We're on the same page here Laurie. In these kinds of situations, when DD was 13/14/15...I would make prior arrangements for her to be spending the evening with a friend or friends whose parents ARE home.
DD's 16 now, and we're trying to loosen up a little, but still no mixed groups of kids, unsupervised, at our house or her friends'......for all the reasons mentioned by above posters.
 
Why not explain the situation to some of the parents and see if they would stop over during the evening to check on the kids. This way your daughter will feel like her and her friends have some independence and freedom,yet the situation would be monitored.
 
<font color=navy>I wasn't allowed to have male friends over if my parents were home, and never in my room, period. I intend on having the same rules for my own teens (15 & 14). They have had their friends stay over when I had to work and wasn't home, but only one each.

I wouldn't allow it, and I would let her know ahead of time so she nor her friends have false expectations that they're going to be spending the time in an unsupervised home.
 
I don't think I'd allow it either.

I trust and love my kids too, but one of the things we're always telling them is that they have to be careful about what situations they put themselves in. While I'm sure there is no bad intent here, it is a situation that I'd prefer not to put my kids in.....jmho....:-)
 
Thanks for all the replies and advice. I, too, don't allow her over someone's home when no adults are present. I wouldn't have even considered the male friend at all, except that we know and like him and it is just a friendship. I have, however, decided not to allow it. She did mention that she will probably sleep over her friend's house whose family is very close to ours, so I let it go at that. And I do agree that sometimes temptation is stronger than common sense and it's just not worth it.

Thanks again! I'll let you know how it goes.
 
She did mention that she will probably sleep over her friend's house whose family is very close to ours, so I let it go at that.

I was going to suggest just that while I was reading through the posts.

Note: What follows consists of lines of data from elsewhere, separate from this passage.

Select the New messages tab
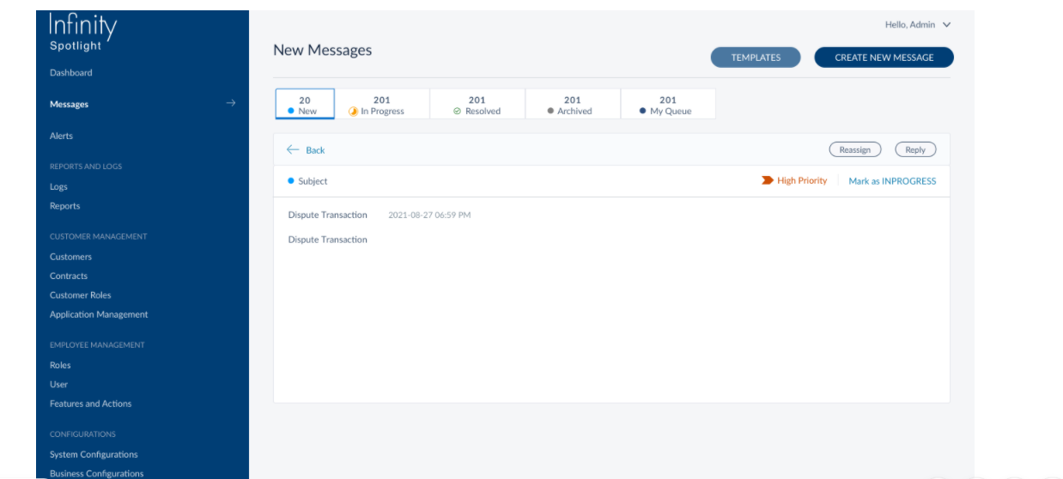 pos(304,105)
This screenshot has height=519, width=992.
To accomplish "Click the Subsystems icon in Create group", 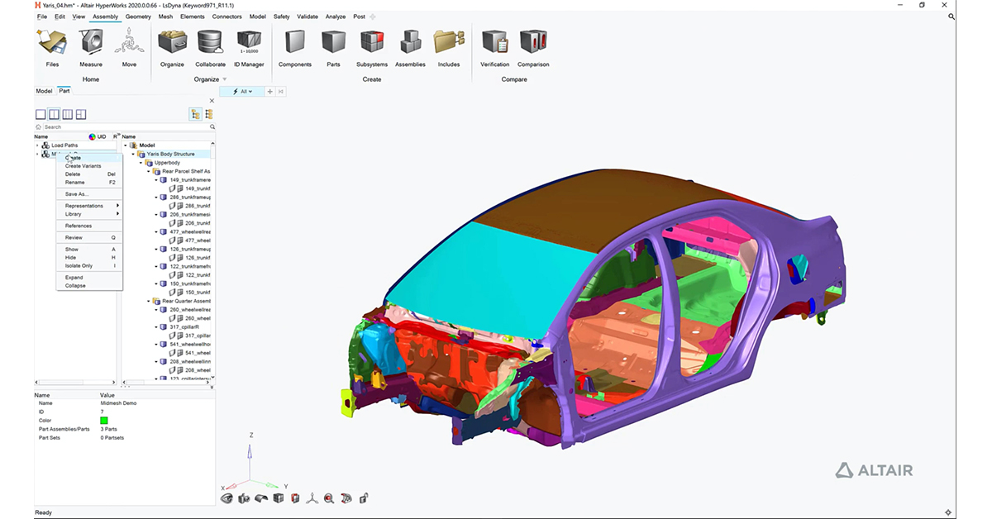I will [x=372, y=41].
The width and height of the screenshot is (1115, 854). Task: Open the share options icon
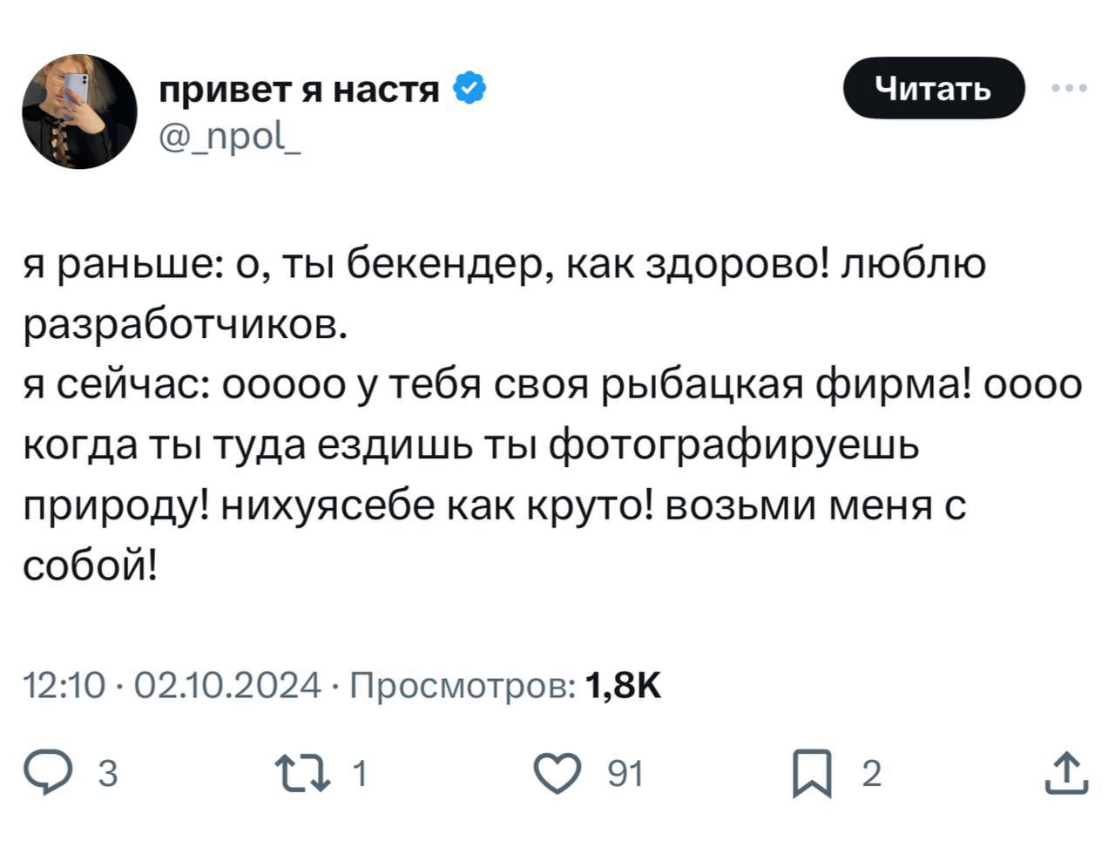coord(1066,773)
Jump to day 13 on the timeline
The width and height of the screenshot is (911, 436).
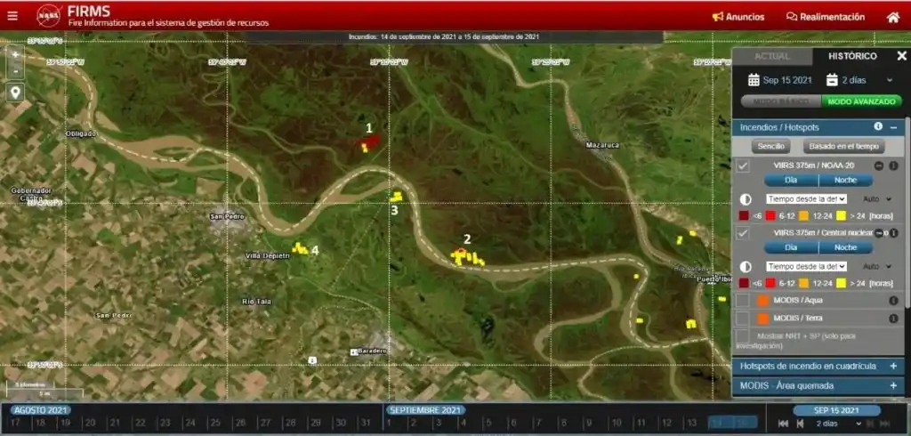pos(690,423)
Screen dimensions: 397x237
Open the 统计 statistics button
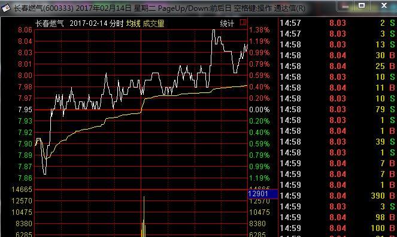click(227, 23)
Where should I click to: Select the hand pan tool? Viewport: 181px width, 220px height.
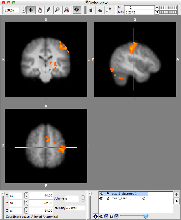point(40,10)
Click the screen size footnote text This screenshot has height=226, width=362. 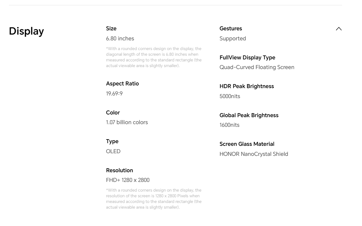[x=154, y=57]
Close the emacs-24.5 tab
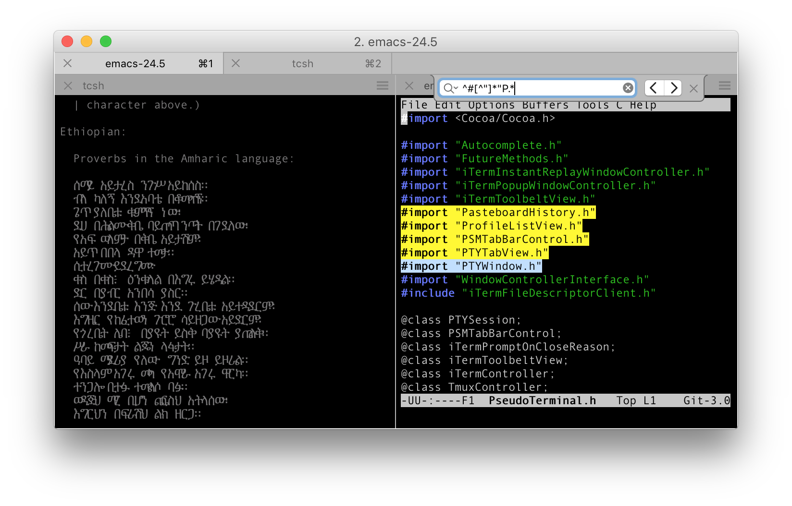 pyautogui.click(x=68, y=63)
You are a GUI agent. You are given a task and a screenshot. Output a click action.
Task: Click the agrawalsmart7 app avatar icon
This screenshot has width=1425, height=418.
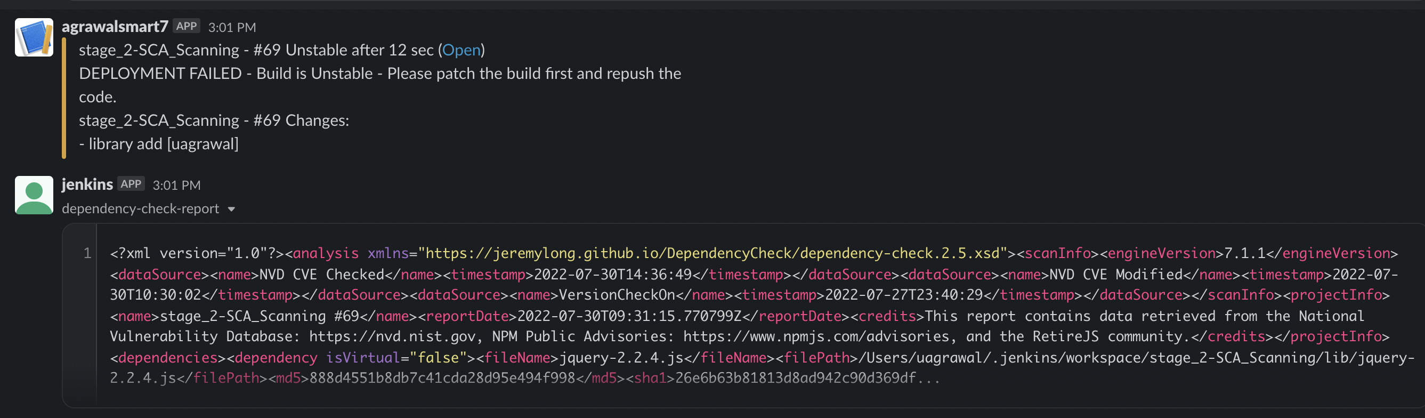point(34,37)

I agree with the others. If it were my daughter, I would feel better if she were spending the night with a friend than staying at home and running the risk of a few friends popping in and no adult supervision.
 
Instead of having her be home by herself, why not see if she could stay at one of her friends houses? That way she isn't alone and there will be an adult "just in case."
 
I trust my kids and their friends are good kids, but I always had a rule that if I wasn't home nobody could come over. I think I would feel really responsible if something happened while I was out. My son now is 22 and my dd is 13. If he is going to be home, I will let her have a friend over, if he isn't she can't.